» Records shown
__________________________________________________

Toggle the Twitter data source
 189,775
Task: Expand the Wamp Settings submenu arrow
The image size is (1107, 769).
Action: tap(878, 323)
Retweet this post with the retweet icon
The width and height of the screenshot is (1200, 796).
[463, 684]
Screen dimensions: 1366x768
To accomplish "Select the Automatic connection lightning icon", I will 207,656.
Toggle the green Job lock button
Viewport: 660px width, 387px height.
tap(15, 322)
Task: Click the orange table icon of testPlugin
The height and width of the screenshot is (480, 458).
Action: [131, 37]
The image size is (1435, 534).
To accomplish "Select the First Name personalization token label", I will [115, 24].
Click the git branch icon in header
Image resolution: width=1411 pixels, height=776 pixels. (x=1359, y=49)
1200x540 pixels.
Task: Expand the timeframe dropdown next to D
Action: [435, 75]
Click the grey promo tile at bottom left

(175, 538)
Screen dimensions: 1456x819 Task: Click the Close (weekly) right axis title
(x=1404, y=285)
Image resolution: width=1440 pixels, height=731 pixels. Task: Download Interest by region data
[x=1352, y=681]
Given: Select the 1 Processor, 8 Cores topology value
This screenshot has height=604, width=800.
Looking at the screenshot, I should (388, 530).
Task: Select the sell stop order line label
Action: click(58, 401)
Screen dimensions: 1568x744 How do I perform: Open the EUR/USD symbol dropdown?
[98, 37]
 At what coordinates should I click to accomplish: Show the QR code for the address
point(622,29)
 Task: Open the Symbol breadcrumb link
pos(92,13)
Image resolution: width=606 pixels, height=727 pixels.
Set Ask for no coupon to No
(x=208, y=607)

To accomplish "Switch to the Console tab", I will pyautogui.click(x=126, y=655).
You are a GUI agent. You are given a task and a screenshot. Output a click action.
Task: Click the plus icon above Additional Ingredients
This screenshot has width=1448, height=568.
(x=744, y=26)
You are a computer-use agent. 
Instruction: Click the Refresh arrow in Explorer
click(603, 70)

__________________________________________________

Word for word, copy all of the listing above.

» Exercise solution
Toggle the Twitter data source
 189,775
Task: Expand the Wamp Settings submenu arrow
The image size is (1107, 769).
Action: tap(878, 323)
Retweet this post with the retweet icon
The width and height of the screenshot is (1200, 796).
[463, 684]
Screen dimensions: 1366x768
To accomplish "Select the Automatic connection lightning icon", I will 207,656.
Toggle the green Job lock button
Viewport: 660px width, 387px height.
tap(15, 322)
Task: Click the orange table icon of testPlugin
The height and width of the screenshot is (480, 458).
Action: [131, 37]
The image size is (1435, 534).
To accomplish "Select the First Name personalization token label", I will [115, 24].
Click the git branch icon in header
Image resolution: width=1411 pixels, height=776 pixels. (x=1359, y=49)
1200x540 pixels.
Task: Expand the timeframe dropdown next to D
Action: [435, 75]
Click the grey promo tile at bottom left

(175, 538)
Screen dimensions: 1456x819 Task: Click the Close (weekly) right axis title
(x=1404, y=285)
Image resolution: width=1440 pixels, height=731 pixels. Task: Download Interest by region data
[x=1352, y=681]
Given: Select the 1 Processor, 8 Cores topology value
This screenshot has height=604, width=800.
Looking at the screenshot, I should (388, 530).
Task: Select the sell stop order line label
Action: click(58, 401)
Screen dimensions: 1568x744 How do I perform: Open the EUR/USD symbol dropdown?
[98, 37]
 At what coordinates should I click to accomplish: Show the QR code for the address
point(622,29)
 Task: Open the Symbol breadcrumb link
pos(92,13)
Image resolution: width=606 pixels, height=727 pixels.
Set Ask for no coupon to No
(x=208, y=607)

To accomplish "Switch to the Console tab", I will pyautogui.click(x=126, y=655).
You are a GUI agent. You are given a task and a screenshot. Output a click action.
Task: Click the plus icon above Additional Ingredients
This screenshot has width=1448, height=568.
(x=744, y=26)
You are a computer-use agent. 
Instruction: Click the Refresh arrow in Explorer
click(603, 70)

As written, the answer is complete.